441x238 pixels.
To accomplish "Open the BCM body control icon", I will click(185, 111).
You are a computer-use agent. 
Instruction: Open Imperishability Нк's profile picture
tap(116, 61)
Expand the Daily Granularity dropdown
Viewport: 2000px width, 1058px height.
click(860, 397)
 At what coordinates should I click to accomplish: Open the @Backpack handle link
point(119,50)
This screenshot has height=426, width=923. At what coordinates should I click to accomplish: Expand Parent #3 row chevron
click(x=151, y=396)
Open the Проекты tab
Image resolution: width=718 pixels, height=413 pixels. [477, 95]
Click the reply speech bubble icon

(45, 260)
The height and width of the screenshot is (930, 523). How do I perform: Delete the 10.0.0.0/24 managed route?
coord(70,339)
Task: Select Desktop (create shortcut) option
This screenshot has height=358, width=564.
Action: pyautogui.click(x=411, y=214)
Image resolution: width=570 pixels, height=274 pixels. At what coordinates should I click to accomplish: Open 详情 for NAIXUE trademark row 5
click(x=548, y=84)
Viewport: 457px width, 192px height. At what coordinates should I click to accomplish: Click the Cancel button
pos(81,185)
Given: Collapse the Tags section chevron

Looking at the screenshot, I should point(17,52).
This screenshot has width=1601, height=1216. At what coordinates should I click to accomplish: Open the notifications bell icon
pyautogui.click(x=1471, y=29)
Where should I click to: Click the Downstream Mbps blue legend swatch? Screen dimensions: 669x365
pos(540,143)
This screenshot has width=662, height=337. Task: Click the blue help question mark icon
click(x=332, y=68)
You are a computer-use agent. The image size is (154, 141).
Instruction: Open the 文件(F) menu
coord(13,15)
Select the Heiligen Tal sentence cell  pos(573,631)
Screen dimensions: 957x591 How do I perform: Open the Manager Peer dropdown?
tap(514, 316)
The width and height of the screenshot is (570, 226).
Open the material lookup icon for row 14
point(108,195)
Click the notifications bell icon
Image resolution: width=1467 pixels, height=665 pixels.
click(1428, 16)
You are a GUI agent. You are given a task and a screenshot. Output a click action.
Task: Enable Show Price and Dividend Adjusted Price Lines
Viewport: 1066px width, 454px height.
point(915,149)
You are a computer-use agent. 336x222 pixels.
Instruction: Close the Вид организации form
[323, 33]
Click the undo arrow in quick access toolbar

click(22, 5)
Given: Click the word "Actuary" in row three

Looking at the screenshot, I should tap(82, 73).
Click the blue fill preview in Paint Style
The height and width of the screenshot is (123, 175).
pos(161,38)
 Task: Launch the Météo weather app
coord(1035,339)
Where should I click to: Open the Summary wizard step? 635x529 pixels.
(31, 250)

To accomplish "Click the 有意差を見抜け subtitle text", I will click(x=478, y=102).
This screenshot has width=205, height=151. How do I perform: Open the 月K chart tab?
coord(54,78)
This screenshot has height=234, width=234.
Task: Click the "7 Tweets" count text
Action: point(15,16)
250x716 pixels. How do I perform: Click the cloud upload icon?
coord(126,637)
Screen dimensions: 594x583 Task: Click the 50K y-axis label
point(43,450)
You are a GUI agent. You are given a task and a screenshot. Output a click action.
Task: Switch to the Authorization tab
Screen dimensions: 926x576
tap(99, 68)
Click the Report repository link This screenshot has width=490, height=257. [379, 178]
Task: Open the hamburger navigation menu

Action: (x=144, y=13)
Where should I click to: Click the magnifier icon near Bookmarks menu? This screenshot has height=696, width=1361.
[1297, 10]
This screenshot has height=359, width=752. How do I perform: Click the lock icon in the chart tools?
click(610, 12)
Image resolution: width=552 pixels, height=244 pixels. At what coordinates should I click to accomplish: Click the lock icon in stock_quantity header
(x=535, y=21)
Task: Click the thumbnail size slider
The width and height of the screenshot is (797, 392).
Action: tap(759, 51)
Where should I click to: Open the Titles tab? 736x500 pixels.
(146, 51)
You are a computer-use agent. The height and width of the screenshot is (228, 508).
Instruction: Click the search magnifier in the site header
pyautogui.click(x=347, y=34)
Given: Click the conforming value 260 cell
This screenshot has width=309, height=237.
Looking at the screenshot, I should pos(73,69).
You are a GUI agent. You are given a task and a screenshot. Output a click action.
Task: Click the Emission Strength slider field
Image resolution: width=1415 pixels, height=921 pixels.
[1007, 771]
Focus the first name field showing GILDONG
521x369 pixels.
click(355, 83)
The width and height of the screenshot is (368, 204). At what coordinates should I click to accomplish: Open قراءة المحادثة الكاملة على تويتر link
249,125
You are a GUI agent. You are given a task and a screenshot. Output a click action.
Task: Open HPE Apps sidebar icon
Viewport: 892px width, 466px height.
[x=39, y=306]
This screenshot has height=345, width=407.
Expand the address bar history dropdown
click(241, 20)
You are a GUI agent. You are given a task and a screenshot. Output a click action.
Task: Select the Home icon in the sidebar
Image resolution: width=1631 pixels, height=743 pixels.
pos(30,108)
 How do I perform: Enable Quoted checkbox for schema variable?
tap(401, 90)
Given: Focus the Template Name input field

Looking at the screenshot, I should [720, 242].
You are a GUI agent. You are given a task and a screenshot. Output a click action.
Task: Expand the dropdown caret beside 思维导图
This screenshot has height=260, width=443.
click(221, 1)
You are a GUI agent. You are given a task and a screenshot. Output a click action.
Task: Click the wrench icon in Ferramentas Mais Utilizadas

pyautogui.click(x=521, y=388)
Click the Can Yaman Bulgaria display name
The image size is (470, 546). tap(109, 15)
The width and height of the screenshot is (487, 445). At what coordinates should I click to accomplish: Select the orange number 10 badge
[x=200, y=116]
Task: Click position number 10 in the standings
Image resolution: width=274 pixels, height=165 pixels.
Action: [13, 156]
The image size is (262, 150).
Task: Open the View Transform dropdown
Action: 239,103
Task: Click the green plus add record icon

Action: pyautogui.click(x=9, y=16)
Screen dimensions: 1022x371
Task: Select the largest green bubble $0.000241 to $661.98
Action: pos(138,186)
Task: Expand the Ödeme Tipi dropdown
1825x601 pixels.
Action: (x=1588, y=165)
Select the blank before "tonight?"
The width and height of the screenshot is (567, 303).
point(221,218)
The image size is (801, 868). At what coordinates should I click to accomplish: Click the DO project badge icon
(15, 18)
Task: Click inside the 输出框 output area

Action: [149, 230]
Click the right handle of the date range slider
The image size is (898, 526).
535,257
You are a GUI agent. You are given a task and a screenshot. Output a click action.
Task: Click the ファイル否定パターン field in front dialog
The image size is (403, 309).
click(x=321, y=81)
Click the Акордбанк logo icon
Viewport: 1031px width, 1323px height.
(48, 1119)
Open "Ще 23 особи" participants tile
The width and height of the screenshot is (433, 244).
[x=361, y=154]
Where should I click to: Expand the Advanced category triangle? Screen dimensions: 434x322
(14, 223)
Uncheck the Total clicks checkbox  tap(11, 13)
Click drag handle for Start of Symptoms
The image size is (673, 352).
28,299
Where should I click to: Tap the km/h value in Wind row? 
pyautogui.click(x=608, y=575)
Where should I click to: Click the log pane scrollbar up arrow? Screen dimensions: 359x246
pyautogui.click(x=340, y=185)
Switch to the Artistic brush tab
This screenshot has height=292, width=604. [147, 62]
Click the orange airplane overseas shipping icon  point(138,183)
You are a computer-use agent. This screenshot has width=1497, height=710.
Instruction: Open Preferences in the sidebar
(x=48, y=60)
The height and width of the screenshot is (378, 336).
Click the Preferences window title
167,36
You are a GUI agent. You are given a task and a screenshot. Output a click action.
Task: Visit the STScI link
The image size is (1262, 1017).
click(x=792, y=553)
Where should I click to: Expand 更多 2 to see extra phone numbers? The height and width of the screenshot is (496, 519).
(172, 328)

• **Work to be completed**
Each line of the data above must be restated word for word.

• **Output**
441x238 pixels.
To accomplish "Open the BCM body control icon", I will click(185, 111).
You are a computer-use agent. 
Instruction: Open Imperishability Нк's profile picture
tap(116, 61)
Expand the Daily Granularity dropdown
Viewport: 2000px width, 1058px height.
click(860, 397)
 At what coordinates should I click to accomplish: Open the @Backpack handle link
point(119,50)
This screenshot has height=426, width=923. At what coordinates should I click to accomplish: Expand Parent #3 row chevron
click(x=151, y=396)
Open the Проекты tab
Image resolution: width=718 pixels, height=413 pixels. [477, 95]
Click the reply speech bubble icon

(45, 260)
The height and width of the screenshot is (930, 523). How do I perform: Delete the 10.0.0.0/24 managed route?
coord(70,339)
Task: Select Desktop (create shortcut) option
This screenshot has height=358, width=564.
Action: pyautogui.click(x=411, y=214)
Image resolution: width=570 pixels, height=274 pixels. At what coordinates should I click to accomplish: Open 详情 for NAIXUE trademark row 5
click(x=548, y=84)
Viewport: 457px width, 192px height. At what coordinates should I click to accomplish: Click the Cancel button
pos(81,185)
Given: Collapse the Tags section chevron

Looking at the screenshot, I should point(17,52).
This screenshot has width=1601, height=1216. At what coordinates should I click to accomplish: Open the notifications bell icon
pyautogui.click(x=1471, y=29)
Where should I click to: Click the Downstream Mbps blue legend swatch? Screen dimensions: 669x365
pos(540,143)
This screenshot has width=662, height=337. Task: Click the blue help question mark icon
click(x=332, y=68)
You are a computer-use agent. The image size is (154, 141).
Instruction: Open the 文件(F) menu
coord(13,15)
Select the Heiligen Tal sentence cell  pos(573,631)
Screen dimensions: 957x591 How do I perform: Open the Manager Peer dropdown?
tap(514, 316)
The width and height of the screenshot is (570, 226).
Open the material lookup icon for row 14
point(108,195)
Click the notifications bell icon
Image resolution: width=1467 pixels, height=665 pixels.
click(1428, 16)
You are a GUI agent. You are given a task and a screenshot. Output a click action.
Task: Enable Show Price and Dividend Adjusted Price Lines
Viewport: 1066px width, 454px height.
point(915,149)
You are a computer-use agent. 336x222 pixels.
Instruction: Close the Вид организации form
[323, 33]
Click the undo arrow in quick access toolbar

click(22, 5)
Given: Click the word "Actuary" in row three

Looking at the screenshot, I should tap(82, 73).
Click the blue fill preview in Paint Style
The height and width of the screenshot is (123, 175).
pos(161,38)
 Task: Launch the Météo weather app
coord(1035,339)
Where should I click to: Open the Summary wizard step? 635x529 pixels.
(31, 250)

To accomplish "Click the 有意差を見抜け subtitle text", I will click(x=478, y=102).
This screenshot has width=205, height=151. How do I perform: Open the 月K chart tab?
coord(54,78)
This screenshot has height=234, width=234.
Task: Click the "7 Tweets" count text
Action: point(15,16)
250x716 pixels. How do I perform: Click the cloud upload icon?
coord(126,637)
Screen dimensions: 594x583 Task: Click the 50K y-axis label
point(43,450)
You are a GUI agent. You are given a task and a screenshot. Output a click action.
Task: Switch to the Authorization tab
Screen dimensions: 926x576
tap(99, 68)
Click the Report repository link This screenshot has width=490, height=257. [379, 178]
Task: Open the hamburger navigation menu

Action: (x=144, y=13)
Where should I click to: Click the magnifier icon near Bookmarks menu? This screenshot has height=696, width=1361.
[1297, 10]
This screenshot has height=359, width=752. How do I perform: Click the lock icon in the chart tools?
click(610, 12)
Image resolution: width=552 pixels, height=244 pixels. At what coordinates should I click to accomplish: Click the lock icon in stock_quantity header
(x=535, y=21)
Task: Click the thumbnail size slider
The width and height of the screenshot is (797, 392).
Action: tap(759, 51)
Where should I click to: Open the Titles tab? 736x500 pixels.
(146, 51)
You are a computer-use agent. The height and width of the screenshot is (228, 508).
Instruction: Click the search magnifier in the site header
pyautogui.click(x=347, y=34)
Given: Click the conforming value 260 cell
This screenshot has width=309, height=237.
Looking at the screenshot, I should pos(73,69).
You are a GUI agent. You are given a task and a screenshot. Output a click action.
Task: Click the Emission Strength slider field
Image resolution: width=1415 pixels, height=921 pixels.
[1007, 771]
Focus the first name field showing GILDONG
521x369 pixels.
click(355, 83)
The width and height of the screenshot is (368, 204). At what coordinates should I click to accomplish: Open قراءة المحادثة الكاملة على تويتر link
249,125
You are a GUI agent. You are given a task and a screenshot. Output a click action.
Task: Open HPE Apps sidebar icon
Viewport: 892px width, 466px height.
[x=39, y=306]
This screenshot has height=345, width=407.
Expand the address bar history dropdown
click(241, 20)
You are a GUI agent. You are given a task and a screenshot. Output a click action.
Task: Select the Home icon in the sidebar
Image resolution: width=1631 pixels, height=743 pixels.
pos(30,108)
 How do I perform: Enable Quoted checkbox for schema variable?
tap(401, 90)
Given: Focus the Template Name input field

Looking at the screenshot, I should [720, 242].
You are a GUI agent. You are given a task and a screenshot. Output a click action.
Task: Expand the dropdown caret beside 思维导图
This screenshot has height=260, width=443.
click(221, 1)
You are a GUI agent. You are given a task and a screenshot. Output a click action.
Task: Click the wrench icon in Ferramentas Mais Utilizadas

pyautogui.click(x=521, y=388)
Click the Can Yaman Bulgaria display name
The image size is (470, 546). tap(109, 15)
The width and height of the screenshot is (487, 445). At what coordinates should I click to accomplish: Select the orange number 10 badge
[x=200, y=116]
Task: Click position number 10 in the standings
Image resolution: width=274 pixels, height=165 pixels.
Action: [13, 156]
The image size is (262, 150).
Task: Open the View Transform dropdown
Action: 239,103
Task: Click the green plus add record icon

Action: pyautogui.click(x=9, y=16)
Screen dimensions: 1022x371
Task: Select the largest green bubble $0.000241 to $661.98
Action: pos(138,186)
Task: Expand the Ödeme Tipi dropdown
1825x601 pixels.
Action: (x=1588, y=165)
Select the blank before "tonight?"
The width and height of the screenshot is (567, 303).
point(221,218)
The image size is (801, 868). At what coordinates should I click to accomplish: Click the DO project badge icon
(15, 18)
Task: Click inside the 输出框 output area

Action: [149, 230]
Click the right handle of the date range slider
The image size is (898, 526).
535,257
You are a GUI agent. You are given a task and a screenshot. Output a click action.
Task: Click the ファイル否定パターン field in front dialog
The image size is (403, 309).
click(x=321, y=81)
Click the Акордбанк logo icon
Viewport: 1031px width, 1323px height.
(48, 1119)
Open "Ще 23 особи" participants tile
The width and height of the screenshot is (433, 244).
[x=361, y=154]
Where should I click to: Expand the Advanced category triangle? Screen dimensions: 434x322
(14, 223)
Uncheck the Total clicks checkbox  tap(11, 13)
Click drag handle for Start of Symptoms
The image size is (673, 352).
28,299
Where should I click to: Tap the km/h value in Wind row? 
pyautogui.click(x=608, y=575)
Where should I click to: Click the log pane scrollbar up arrow? Screen dimensions: 359x246
pyautogui.click(x=340, y=185)
Switch to the Artistic brush tab
This screenshot has height=292, width=604. [147, 62]
Click the orange airplane overseas shipping icon  point(138,183)
You are a computer-use agent. This screenshot has width=1497, height=710.
Instruction: Open Preferences in the sidebar
(x=48, y=60)
The height and width of the screenshot is (378, 336).
Click the Preferences window title
167,36
You are a GUI agent. You are given a task and a screenshot. Output a click action.
Task: Visit the STScI link
The image size is (1262, 1017).
click(x=792, y=553)
Where should I click to: Expand 更多 2 to see extra phone numbers? The height and width of the screenshot is (496, 519).
(172, 328)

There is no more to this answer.